A sostegno dell’adottata pronuncia la Corte di merito rilevava per quanto di interesse in questa sede: a ) che vi era carenza di legittimazione attiva del COGNOME, in relazione alla domanda formulata nei confronti dei COGNOME, diretta al conseguimento del saldo per il completamento dei lavori oggetto del contratto di appalto a cura della Effemme; b ) che la fattispecie negoziale di specie doveva essere inquadrata, sulla scorta dell’individuazione del titolo della domanda di condanna, nella categoria della cessio ne del contratto d’appalto originariamente stipulato col COGNOME, essendosi rimarcato il subentro della società nella posizione contrattuale dell’originario appaltatore nel corso della sua esecuzione; c ) che, a fronte di tale inquadramento, nessun consenso era stato prestato dal debitore ceduto, che non si era addirittura mai reso conto della sostituzione, avendo continuato ad avere rapporti col COGNOME e con le sue maestranze, con la conseguenza che la cessione del contratto non poteva essere validamente venuta ad esistenza; d ) che il fatto che RAGIONE_SOCIALE avesse sostenuto di essere subentrata nel rapporto contrattuale escludeva la qualificazione dell’operazione come cessione del credito; e ) che nessun vulnus istruttorio era stato subito in
ragione della mancata ammissione delle prove orali richieste, poiché nessuno dei relativi capitoli era stato formulato con riguardo alla sussistenza del consenso del contraente (committente) ceduto e neppure in ordine alla sua mera consapevolezza, mentre il capitolo atto a dimostrare la tipologia dei lavori espletati dalla RAGIONE_SOCIALE era del tutto generico e le fatture da questa emesse non avevano valenza probatoria, trattandosi di documenti fiscali unilateralmente predisposti; f ) che non era stato affatto contestato l’ulteriore profilo di infondatezza della domanda -come rilevato dal Tribunale -per indeterminatezza o incertezza del credito relativo al saldo del compenso invocato dell’appalto, in difetto di un’analitica verifica in contraddittorio con il committente, quale presupposto di esigibilità del compenso, sicché la consulenza tecnica d’ufficio richiesta sarebbe stata meramente esplorativa; g ) che la RAGIONE_SOCIALE aveva rinunciato all’azione di responsabilità verso il socio COGNOME mentre il COGNOME non aveva titolo per agire con l’azione di responsabilità contro il socio e, comunque, nel merito, non vi era la prova della percezione di alcuna somma da parte del COGNOME.
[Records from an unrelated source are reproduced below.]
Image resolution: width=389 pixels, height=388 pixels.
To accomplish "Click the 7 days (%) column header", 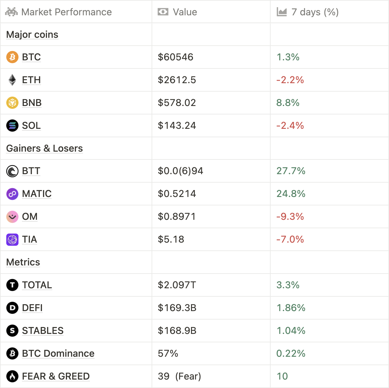I will click(x=315, y=12).
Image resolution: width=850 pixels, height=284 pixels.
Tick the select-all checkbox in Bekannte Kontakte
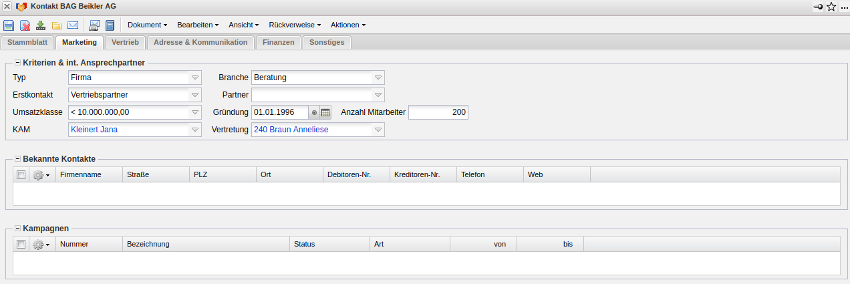pyautogui.click(x=21, y=174)
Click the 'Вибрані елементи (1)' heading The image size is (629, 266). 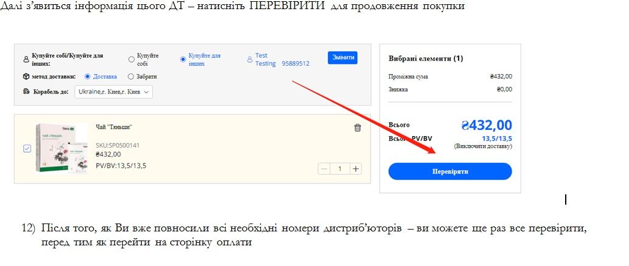pos(426,59)
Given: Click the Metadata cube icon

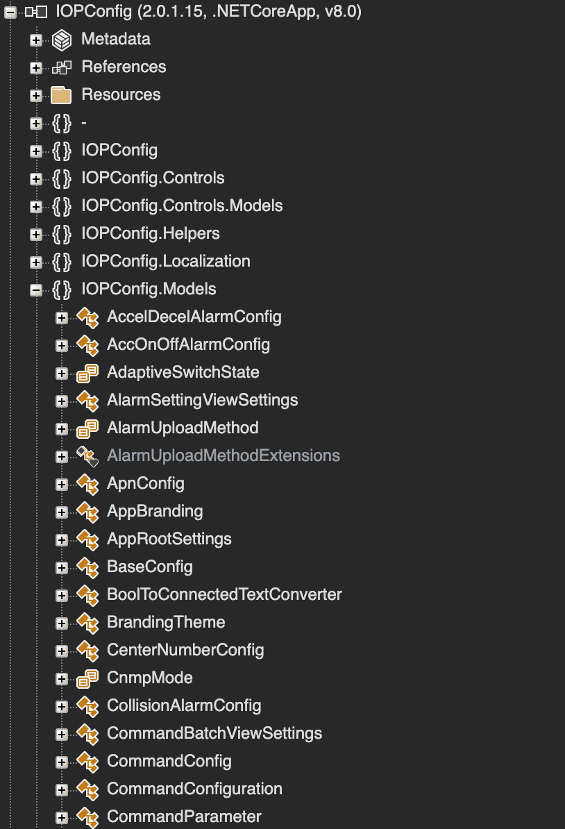Looking at the screenshot, I should pos(61,40).
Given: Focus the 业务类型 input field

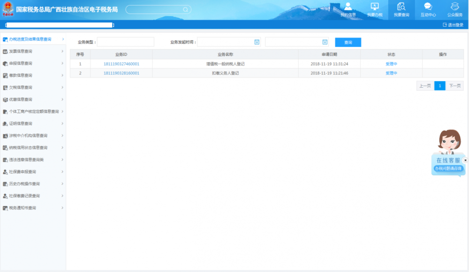Looking at the screenshot, I should [x=125, y=42].
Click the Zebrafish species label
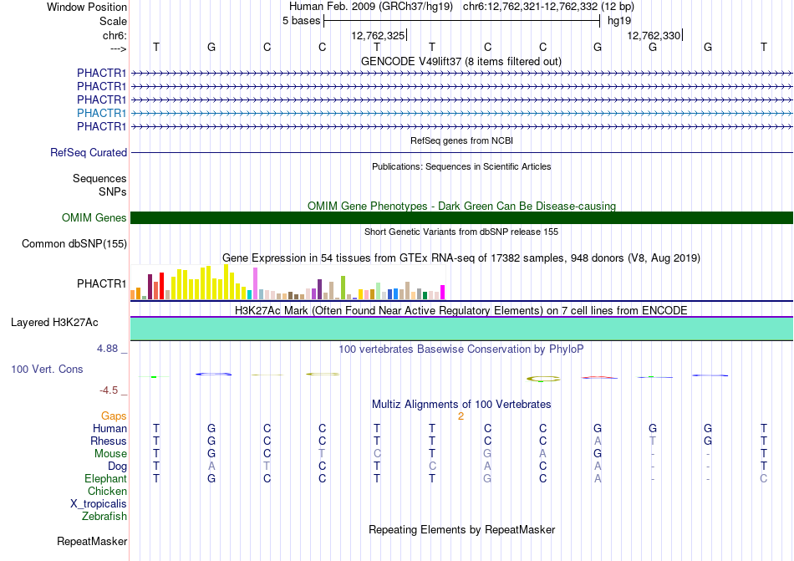The height and width of the screenshot is (561, 794). tap(104, 517)
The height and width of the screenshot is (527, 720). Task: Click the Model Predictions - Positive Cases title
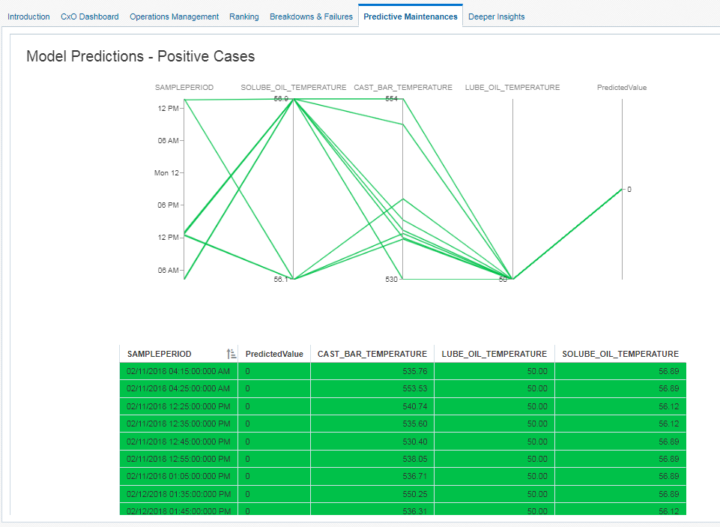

-Avverso la sentenza d’appello hanno proposto ricorso per cassazione, affidato a quattro motivi, la RAGIONE_SOCIALE, quale cessionaria del credito della RAGIONE_SOCIALE in liquidazione, e COGNOME NOME.
Hanno resistito, con separati controricorsi, COGNOME Giuseppe e COGNOME NOME in proprio.
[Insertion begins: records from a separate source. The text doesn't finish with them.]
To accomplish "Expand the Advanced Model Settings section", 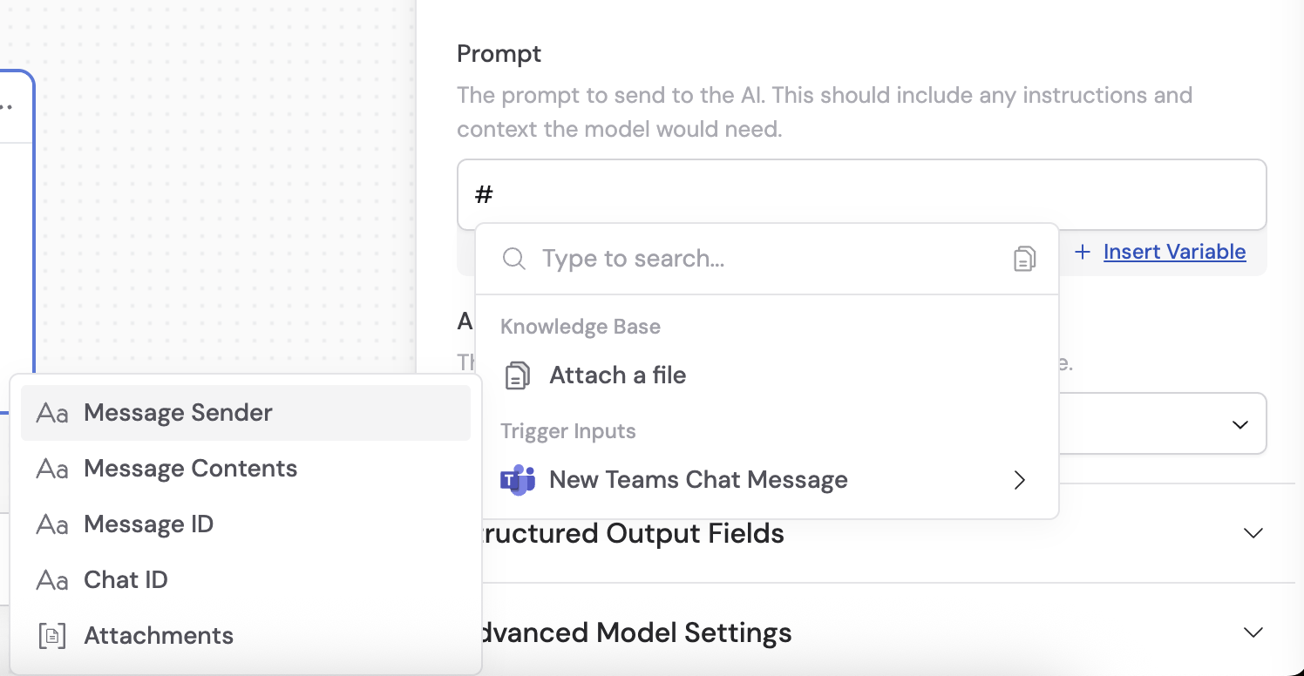I will point(1253,632).
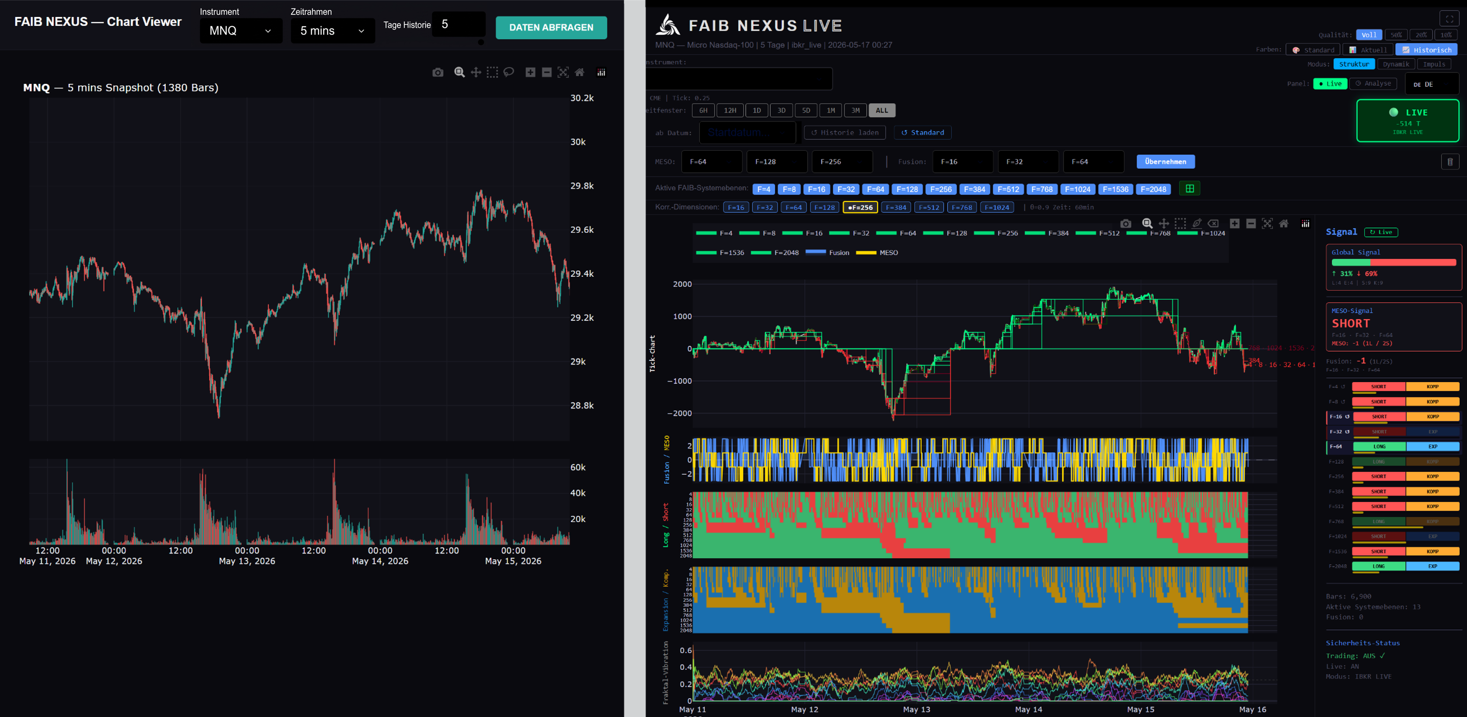Open the DE language dropdown
Image resolution: width=1467 pixels, height=717 pixels.
1432,84
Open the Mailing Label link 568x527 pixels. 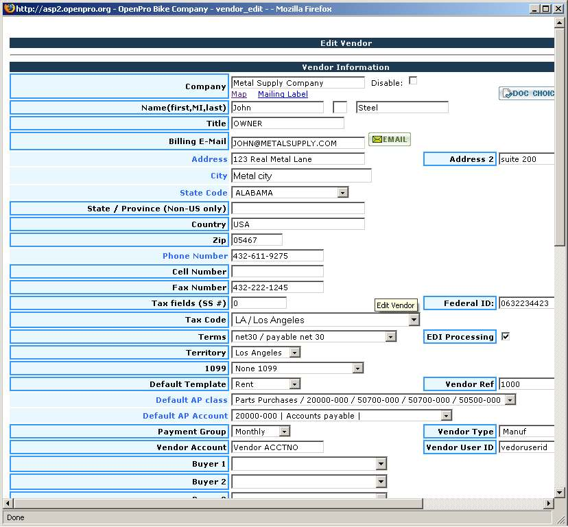coord(283,94)
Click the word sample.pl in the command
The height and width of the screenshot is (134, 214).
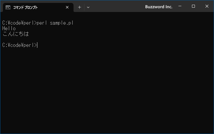(61, 23)
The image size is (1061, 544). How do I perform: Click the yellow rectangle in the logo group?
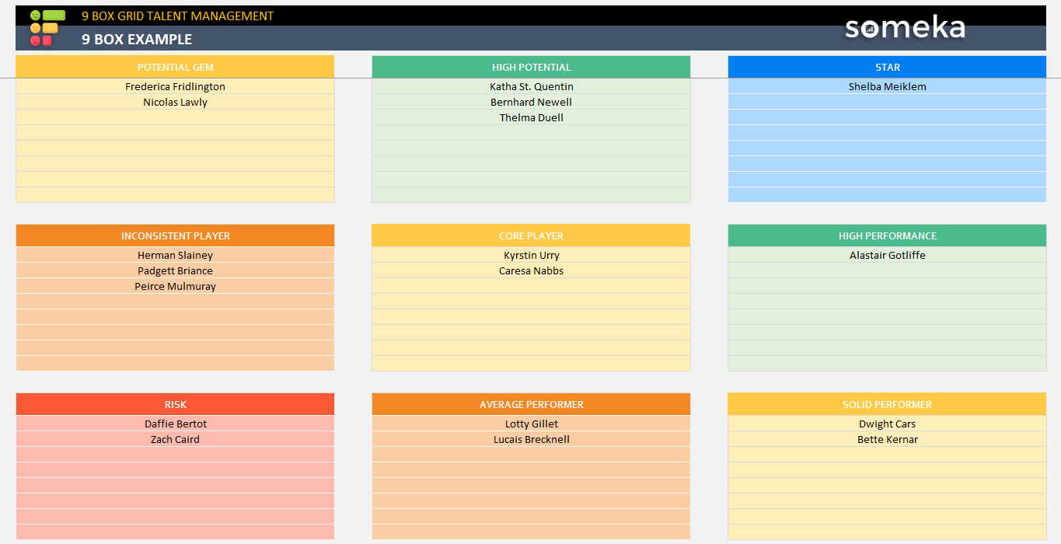point(51,28)
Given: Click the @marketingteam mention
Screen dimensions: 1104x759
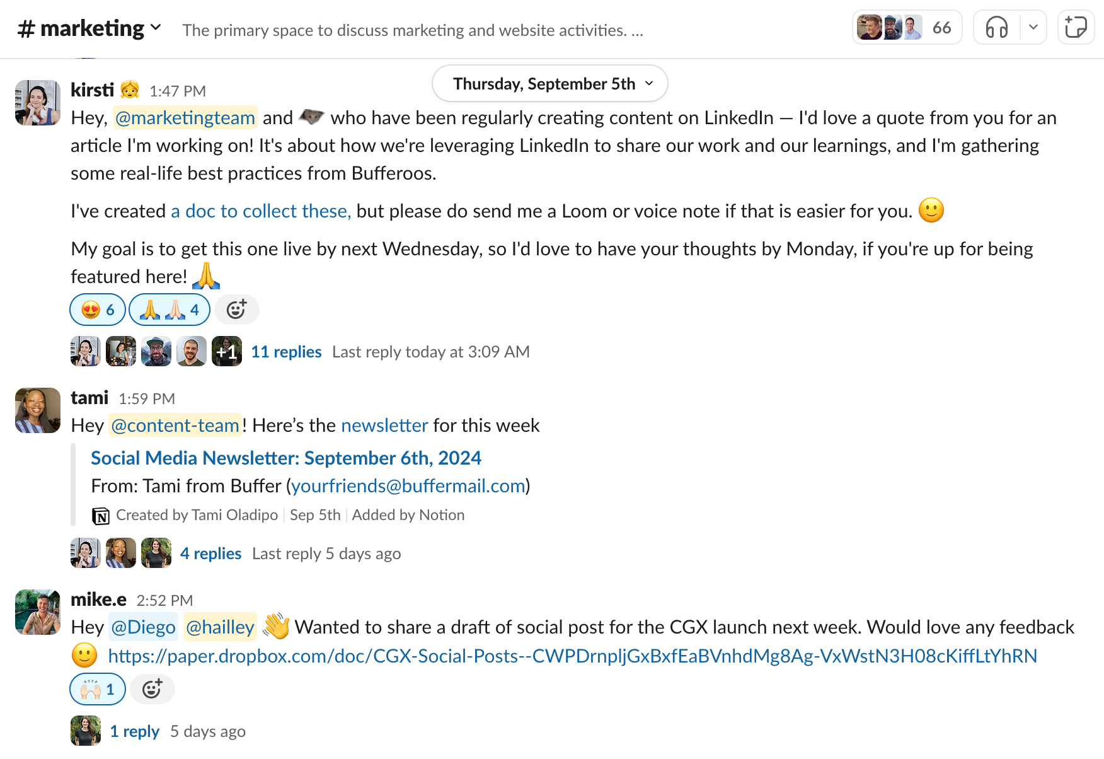Looking at the screenshot, I should coord(185,118).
Sono rimasti intimati COGNOME NOME, COGNOME NOME COGNOME e NOME COGNOME quali eredi di COGNOME NOME.
4. -I ricorrenti e il controricorrente COGNOME Alessandro in proprio hanno depositato memorie illustrative.
RAGIONI DELLA DECISIONE
1. -Con il primo motivo i ricorrenti denunciano, ai sensi dell’art. 360, primo comma, n. 3, c.p.c., la violazione degli artt. 100 c.p.c. e 2909 c.c., per avere la Corte di merito escluso la legittimazione attiva di COGNOME NOME a pretendere il pagamento del compenso, in ragione della deduzione -a cura degli stessi attori -del subentro nel contratto d’appalto della RAGIONE_SOCIALE, benché siffatta eccezione non fosse stata sollevata dai convenuti nel giudizio di primo grado e nessun appello incidentale fosse stato proposto sul punto.
Obiettano gli istanti che la legittimazione del COGNOME sarebbe stata comprovata dalla scrittura privata del 18 maggio 2004, stipulata tra il medesimo COGNOME e il COGNOME.
2. -Con il secondo motivo i ricorrenti prospettano, ai sensi dell’art. 360, primo comma, n. 3, c.p.c., la violazione e falsa applicazione dell’art. 342 c.p.c. e degli artt. 1406 e 1260 c.c., per avere la Corte territoriale escluso la validità della cessione del contratto d’appalto per difetto di consenso del debitore ceduto, benché gli attori avessero agito in giudizio sostenendo che, a seguito della costituzione della RAGIONE_SOCIALE, avvenuta con atto pubblico del 3 febbraio 2000, la neocostituita società era subentrata in tutti i rapporti d’appalto dapprima intrapresi dalle ditte individuali riconducibili ai soci COGNOME e COGNOME
Osservano gli istanti che, in realtà, i committenti COGNOME e la RAGIONE_SOCIALE avrebbero stipulato un nuovo contratto di appalto per la
prosecuzione e il completamento dei lavori relativi alla costruzione dell’edificio; o altrimenti la RAGIONE_SOCIALE sarebbe stata cessionaria del credito vantato dal COGNOME e, quindi, avrebbe avuto titolo a richiedere il pagamento, a prescindere dalla prestazione del consenso del debitore.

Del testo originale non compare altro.